The point to realize is this: if Jones is the kind of person to kill people for no good reason then Black’s intervention has no effect on Jones’s freedom and responsibility since nothing Black does has prevented Jones from exercising his natural autonomy, wretched though it is. Conversely, if Jones is not the kind of person to kill people for no good reason then the fact that the demon is able to make him do so means that Black has robbed Jones not only of his agency but also of his identity and has in fact created a new agent, Evil Jones, who is responsible for killing Smith. Either way, Black has not succeeded in “getting his way” if we understand the latter to be intervening to bring about the fact that Jones (and not Evil Jones) kills Smith. For neither Black nor Evil Jones can bring this about, only Jones can.

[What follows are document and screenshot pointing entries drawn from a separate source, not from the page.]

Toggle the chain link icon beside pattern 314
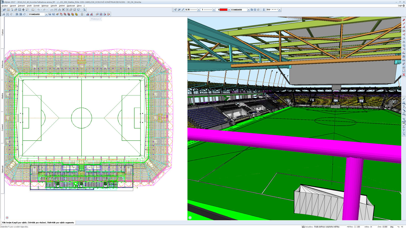click(264, 10)
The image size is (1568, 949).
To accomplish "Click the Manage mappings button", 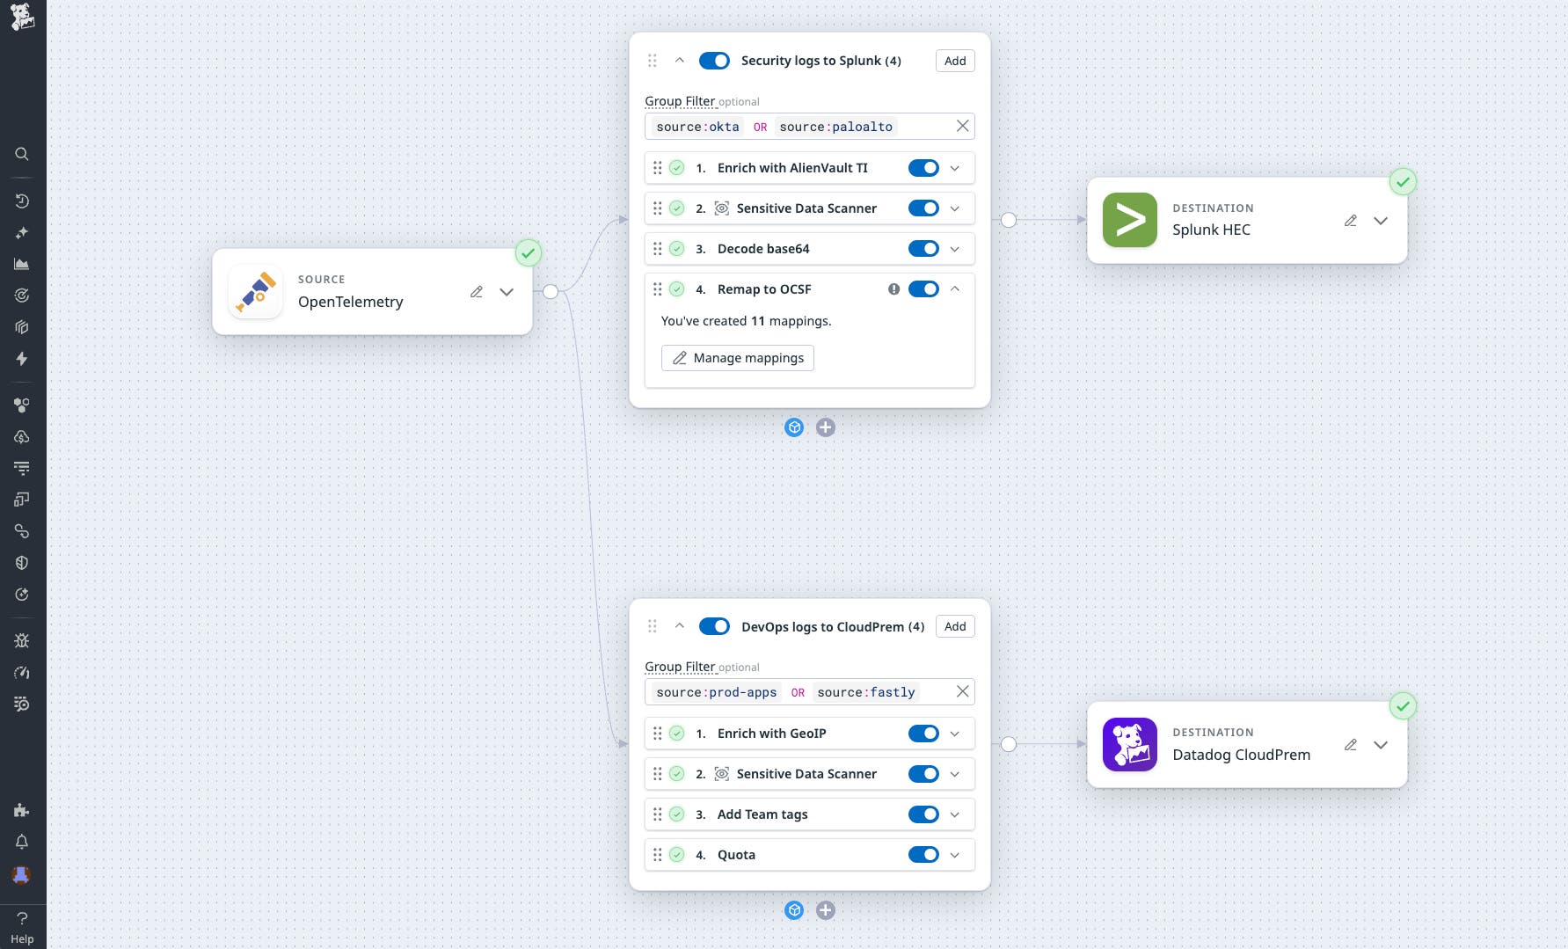I will [737, 358].
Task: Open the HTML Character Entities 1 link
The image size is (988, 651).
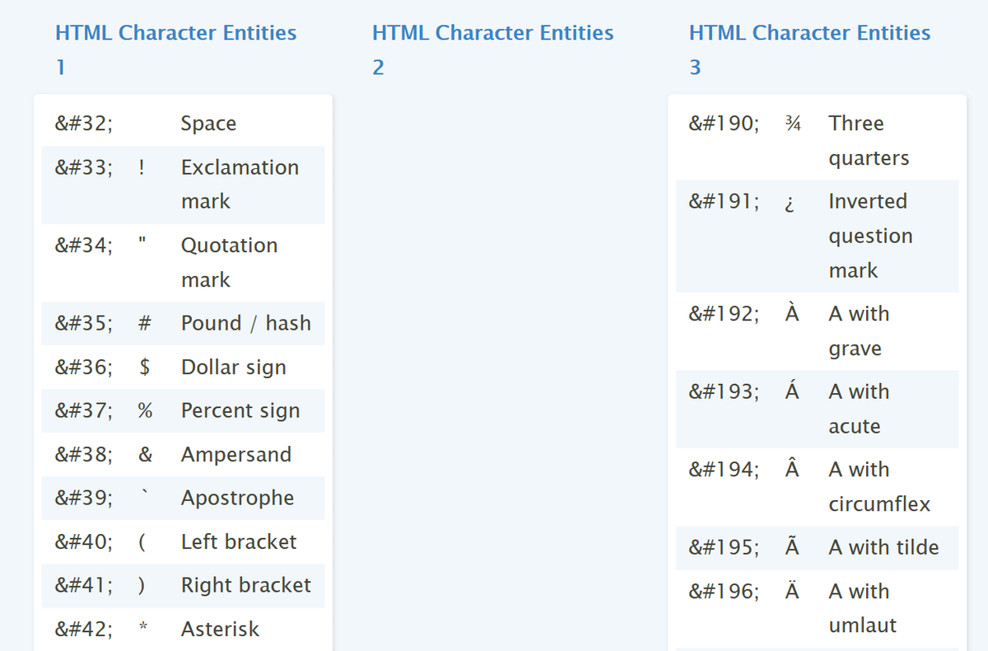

Our reflections tease out a hard fact to swallow about human beings: our identities as rational agents are fragile, perishable and to a large extent externally conditioned. We can lose our identities as persons though maintain our identities as animals, bodies, and collections of molecules largely through the contingencies of circumstance and outrageous fortune. We also begin to see why the mind and body have been strongly differentiated in the tradition of metaphysics and why it is not an easy matter to put them back together. But this is a topic for another time.

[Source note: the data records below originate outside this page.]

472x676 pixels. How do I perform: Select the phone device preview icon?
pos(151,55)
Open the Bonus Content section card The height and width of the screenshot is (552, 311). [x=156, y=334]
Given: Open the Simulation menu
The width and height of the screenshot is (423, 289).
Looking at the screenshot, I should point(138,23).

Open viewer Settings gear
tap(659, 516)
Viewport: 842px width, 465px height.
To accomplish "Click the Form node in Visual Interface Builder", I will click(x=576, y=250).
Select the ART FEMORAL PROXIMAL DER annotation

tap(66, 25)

Our reflections also illuminate Frankfurt’s substitute for the principle of alternative possibilities, namely, the principle that an agent is not morally responsible for an action if he performed that action only because he could not have done otherwise. For now we are in a position to understand what is meant by “only because”: it is a vague attempt to articulate the essential relevance that self-conscious representation of reasons has in relation to the concepts of freedom and moral responsibility. I can only be morally responsible for killing someone if my reasons for doing so are other than the fact that I am coerced to do so for good reason. If Smith dies at the hands of Jones only because (i.e. only in light of the knowledge that) Black has made it the case that Jones is powerless to prevent Smith’s death then Jones is not morally responsible for killing Smith because in fact Jones did not kill Smith; Black did. And if Smith dies at the hands of Jones only because or in light of the knowledge that the Canucks fell to the Bruins in game 7 of the Stanley Cup Playoffs then again, Jones did not kill Smith; Evil Jones did, for Jones is not the kind of person to kill ‘for sport’, so to speak.
Here, we get a picture of the causality of action that is distinct from the causality of mechanism for though it is true that Jones is in some obvious way the efficient cause of Smith’s death, it is still not the case that Jones killed Smith. Contemplating action theory should give us clues leading to the discovery of a unique concept of causality that goes beyond the limits of naturalistic explanation that appeal only to mechanical or efficient notions of cause and effect. But this is a topic for another time.